For more than four years, residents were barred from this hamlet in Fukushima after an earthquake and tsunami caused a meltdown at the Dai-ichi nuclear power plant north of town. When the government lifted the evacuation order in 2015, those who returned were mostly the elderly, who figured coming home was worth the residual radiation risk.
However, this month, six years after the disaster, 105 students turned up at Naraha’s elementary school and junior high school for the beginning of the Japanese school year.
Every morning, cafeteria workers measure the radiation in fresh ingredients used in lunches. In some grades, as few as six students take their lessons in classrooms built to accommodate as many as 30. There are not enough junior high students to field a baseball team on the new field next to the school.
However, the return of the schoolchildren, the youngest of whom were born the year of the disaster, has been a powerful sign of renewal in this town, which is in the original 20km exclusion zone around the Fukushima plant.
Reopening the school “is very, very meaningful,” junior-high school principal Sachiko Araki said. “A town without a school is not really a town.”
The new, US$18 million two-story building has shiny blonde wood floors, spacious classrooms, two science labs, a library filled with new books and a large basketball gymnasium. A balcony at the back of the building overlooks the sea.
Many emotions fueled the decisions of the families who returned to Naraha. It was always a small town, with about 8,000 people before the disaster. So far, only one in five former residents has come home.
A bank, post office and medical clinic are now open, but a supermarket is still being built. Because neighborhoods have stood empty for so long, wild boars sometimes roam the streets.
With thousands of bags of contaminated soil piled high in fields around town and radiation meters posted in parking lots, the memory of the nuclear disaster is never distant.
At the Naraha school, which was being constructed when the disaster hit, workers destroyed a foundation that had just been laid and started over, removing mounds of dirt in an effort to decontaminate the site.

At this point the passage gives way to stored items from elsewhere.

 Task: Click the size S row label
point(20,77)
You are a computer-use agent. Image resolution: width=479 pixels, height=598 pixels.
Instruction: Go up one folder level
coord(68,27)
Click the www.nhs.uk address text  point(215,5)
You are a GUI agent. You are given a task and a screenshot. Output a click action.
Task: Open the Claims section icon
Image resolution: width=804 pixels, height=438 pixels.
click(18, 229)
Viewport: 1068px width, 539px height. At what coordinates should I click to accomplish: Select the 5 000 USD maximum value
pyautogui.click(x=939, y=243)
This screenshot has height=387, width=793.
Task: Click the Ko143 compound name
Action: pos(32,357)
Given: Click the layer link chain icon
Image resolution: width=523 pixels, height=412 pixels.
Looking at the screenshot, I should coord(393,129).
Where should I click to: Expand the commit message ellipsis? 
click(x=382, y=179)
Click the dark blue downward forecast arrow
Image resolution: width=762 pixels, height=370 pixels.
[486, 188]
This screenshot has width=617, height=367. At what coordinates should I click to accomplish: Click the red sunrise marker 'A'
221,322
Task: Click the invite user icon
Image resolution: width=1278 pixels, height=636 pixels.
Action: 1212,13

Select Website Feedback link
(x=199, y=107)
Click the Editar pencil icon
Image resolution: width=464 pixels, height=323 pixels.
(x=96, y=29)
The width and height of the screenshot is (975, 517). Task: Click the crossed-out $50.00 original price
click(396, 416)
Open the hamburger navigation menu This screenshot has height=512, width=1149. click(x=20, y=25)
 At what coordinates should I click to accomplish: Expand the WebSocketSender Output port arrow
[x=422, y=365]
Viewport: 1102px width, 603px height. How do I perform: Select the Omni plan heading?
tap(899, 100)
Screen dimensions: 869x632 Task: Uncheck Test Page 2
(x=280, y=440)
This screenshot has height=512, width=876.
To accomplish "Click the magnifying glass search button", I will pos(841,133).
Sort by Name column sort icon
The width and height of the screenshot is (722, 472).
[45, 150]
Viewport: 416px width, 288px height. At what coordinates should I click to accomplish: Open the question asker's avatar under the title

Radiation is regularly monitored on the school grounds as well as along routes to the building. The central government, based on recommendations from the International Commission on Radiological Protection, set a maximum exposure of 0.23 microsieverts per hour, a level at which there is no concrete scientific evidence of increased cancer risk.
However, some teachers say they are extra careful.
Aya Kitahara, a fifth-grade teacher, said she and her colleagues had decided it was not safe to allow children to collect acorns or pine cones in the neighborhood for art projects, for fear that they would pick up small doses of radiation.
Nearby, a nursery school and day care center was built mostly with money from the nuclear plant operator, Tokyo Electric Power Co, in 2007 and reopened this month.
Keiko Hayakawa said she was surprised that the city had pushed to bring back children before all bags of contaminated soil had been cleared from town.
“We had to start and keep moving to open this facility as soon as possible,” Hayakawa said on a morning when three-to-four-year-old children romped in a large playground, climbing a jungle gym, riding scooters and digging in a sandbox. “Otherwise, there was a fear that people might never come back.”
Calculations of radiation exposure are imprecise at best. They might not detect contaminated soil from rain runoff that can collect in gutters or other low-lying crevices. Risk of illness depends on many variables, including age, activities and underlying health conditions.
“I don’t want to accuse anyone of being consciously disingenuous,” said Kyle Cleveland, associate professor of sociology at Temple University in Tokyo, who has written about the psychological effects of the Fukushima disaster.
However, government officials “have every incentive to downplay the level of risk and to put a positive spin on it,” he said.
Reviving the towns of Fukushima is also a priority for the central government. With the 2020 Olympics to be held in Tokyo, Japanese Prime Minister Shinzo Abe wants to deliver on his promise that the Fukushima cleanup effort is “under control.”